+++ Available data

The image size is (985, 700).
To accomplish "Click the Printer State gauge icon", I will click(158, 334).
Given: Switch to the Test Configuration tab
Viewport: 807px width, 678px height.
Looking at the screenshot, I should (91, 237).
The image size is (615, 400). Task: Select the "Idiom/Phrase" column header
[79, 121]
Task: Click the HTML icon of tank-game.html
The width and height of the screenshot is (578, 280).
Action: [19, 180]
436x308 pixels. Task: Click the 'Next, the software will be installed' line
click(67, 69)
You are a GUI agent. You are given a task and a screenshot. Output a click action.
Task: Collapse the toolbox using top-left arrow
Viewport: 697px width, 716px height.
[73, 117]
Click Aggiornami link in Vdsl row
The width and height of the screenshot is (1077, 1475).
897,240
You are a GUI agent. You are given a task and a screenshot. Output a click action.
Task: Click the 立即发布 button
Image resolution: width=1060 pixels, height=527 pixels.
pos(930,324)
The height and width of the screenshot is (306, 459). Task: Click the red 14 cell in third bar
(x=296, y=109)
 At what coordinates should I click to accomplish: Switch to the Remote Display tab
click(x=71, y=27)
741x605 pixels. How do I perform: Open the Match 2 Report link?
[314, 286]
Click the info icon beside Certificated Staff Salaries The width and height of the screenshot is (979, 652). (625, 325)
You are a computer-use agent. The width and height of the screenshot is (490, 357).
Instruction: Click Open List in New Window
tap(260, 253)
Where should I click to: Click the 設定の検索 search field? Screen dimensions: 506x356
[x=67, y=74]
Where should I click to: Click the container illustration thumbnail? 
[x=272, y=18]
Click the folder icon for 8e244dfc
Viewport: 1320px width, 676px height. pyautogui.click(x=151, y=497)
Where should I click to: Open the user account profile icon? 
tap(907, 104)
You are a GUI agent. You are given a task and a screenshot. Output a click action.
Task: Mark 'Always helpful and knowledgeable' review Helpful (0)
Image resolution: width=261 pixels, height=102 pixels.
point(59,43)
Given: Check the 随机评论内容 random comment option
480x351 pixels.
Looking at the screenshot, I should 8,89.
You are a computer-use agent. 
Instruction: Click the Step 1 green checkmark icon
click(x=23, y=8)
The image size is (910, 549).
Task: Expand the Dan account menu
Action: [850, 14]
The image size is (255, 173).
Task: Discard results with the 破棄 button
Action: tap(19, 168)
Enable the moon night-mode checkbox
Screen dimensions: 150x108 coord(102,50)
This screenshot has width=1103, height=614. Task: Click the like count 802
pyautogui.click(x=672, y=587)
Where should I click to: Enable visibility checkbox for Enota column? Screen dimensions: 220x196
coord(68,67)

++++++

*Action item*:
Please return each line of the data above in which the word "computer" occurs.

*Response to this exercise*:
You are a computer-use agent. The width and height of the screenshot is (490, 357).
You are a computer-use agent. 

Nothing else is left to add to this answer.